BoB – very much not your uncle
It all seemed like a bit of a laugh when the Atlanta rapper BoB announced that we’d all been taken in, and that to anyone with half a brain it was quite clear that Earth is flat. “A lot of people are turned off by the phrase ‘flat earth’ … but there’s no way u can see all the evidence and not know … grow up,” he tweeted, adding a succession of images that he appeared to think proved his case. He was called out by the US astrophysicist and cosmologist Neil deGrasse Tyson, who pointed out some of the faults in BoB’s reasoning, and BoB responded with a diss track, which is where it all got a bit less funny. “Before you try to curve it, do your research on David Irving,” he rapped on Flatline, referring to the Holocaust-denying pseudo-historian. “Stalin was way worse than Hitler,” he continued, “that’s why the Potus gotta wear a kippa,” suggesting Barack Obama is in thrall to some cabal of Jewish global overlords.

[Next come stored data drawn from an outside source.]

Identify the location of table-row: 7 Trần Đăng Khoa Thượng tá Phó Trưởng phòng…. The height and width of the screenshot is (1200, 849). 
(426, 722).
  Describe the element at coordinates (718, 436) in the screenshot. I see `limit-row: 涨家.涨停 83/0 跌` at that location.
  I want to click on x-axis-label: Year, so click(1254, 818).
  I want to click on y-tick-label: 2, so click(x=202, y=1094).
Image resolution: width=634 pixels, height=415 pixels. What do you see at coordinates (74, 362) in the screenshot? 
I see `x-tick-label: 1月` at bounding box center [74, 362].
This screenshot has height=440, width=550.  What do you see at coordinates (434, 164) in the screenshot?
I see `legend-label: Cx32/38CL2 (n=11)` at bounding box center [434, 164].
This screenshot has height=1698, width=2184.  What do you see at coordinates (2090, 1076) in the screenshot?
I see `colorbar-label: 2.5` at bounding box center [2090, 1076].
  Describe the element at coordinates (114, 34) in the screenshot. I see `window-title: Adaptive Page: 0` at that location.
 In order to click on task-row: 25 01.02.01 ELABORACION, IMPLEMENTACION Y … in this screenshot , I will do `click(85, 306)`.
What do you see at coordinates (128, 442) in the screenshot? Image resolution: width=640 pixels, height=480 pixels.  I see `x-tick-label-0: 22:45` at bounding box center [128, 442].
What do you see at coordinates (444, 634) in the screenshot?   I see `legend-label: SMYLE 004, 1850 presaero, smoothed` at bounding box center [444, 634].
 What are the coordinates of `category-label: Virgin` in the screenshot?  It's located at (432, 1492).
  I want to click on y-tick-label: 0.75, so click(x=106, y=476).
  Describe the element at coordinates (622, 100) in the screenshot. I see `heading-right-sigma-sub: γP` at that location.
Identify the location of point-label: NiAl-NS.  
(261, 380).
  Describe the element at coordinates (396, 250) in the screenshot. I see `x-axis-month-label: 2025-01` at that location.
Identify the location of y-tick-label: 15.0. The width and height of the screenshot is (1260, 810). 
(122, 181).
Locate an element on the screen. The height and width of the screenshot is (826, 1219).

Happy birthday, John Lydon!
Even young punks grow old, and this weekend John Lydon passes 60. Incredible to think that he’s been making music for 40 years – and here are some defining moments from those years, in pictures.
Bowie turned his nose up at the Chili Peppers
David Bowie seemed to have turned rejecting offers from other groups into a full-time career. Last week it was reported that he’d rejected an offer from Coldplay to sing with them – on the perfectly reasonable grounds that the song just wasn’t very good. This week, Anthony Kiedis of the Red Hot Chili Peppers revealed that they had asked Bowie to produce them “two or three times”, on the albums By the Way and Stadium Arcadium. “We would write long emails explaining everything, and why it was time for us to really get our ships on – and he always respectfully declined.” Kiedis also noted that the band had been trying to get Brian Eno to produce them for most of their career, and he “has said no eight times”. Hmmm. Do you think they’re trying to tell you something, Anthony? In other Bowie news, his longtime designer Jonathan Barnbrook has made the Blackstar artwork components available for free download. He doesn’t want you making and selling T-shirts with the images, but do you fancy a Bowie tattoo? Be his guest.
Paul Kantner RIP
It’s been a terrible few weeks for rock’n’roll deaths, and the latest star to drop out of the firmament is Paul Kantner, one of the Jefferson Airplane’s founders. Once again, RIP.
So long, Sia later
You have to feel a bit sorry for Sia. Hers was the only big album scheduled for release in late January, a time devoid of competitors. Then Rihanna’s album slips out and suddenly she’s no one’s idea of news. Maybe it only rubs it in that Sia has worked with Rihanna (Diamonds is a Sia song), and that her own album is – as we’ve been reminded several times – made up of songs she wrote for other artists but which were rejected. So the big reviews were suddenly relegated, and the social media chat was all about someone else. As it happened, the reviews were a bit of a shrug, anyway. “Sia has gone from subverting the mainstream to being the mainstream, and in light of that transformation, you’d expect more than a play-by-play recreation of her most recent highlights,” reckoned Pitchfork. Noting that the song Footprints was based on a poem that appears on posters, our own Alexis Petridis suggested: “There seems a very real possibility that, elsewhere among Furler’s reject pile there might lurk songs called things like The Impossible We Do at Once – Miracles Take a Little Longer!!! or Sex Instructor (First Lesson Free).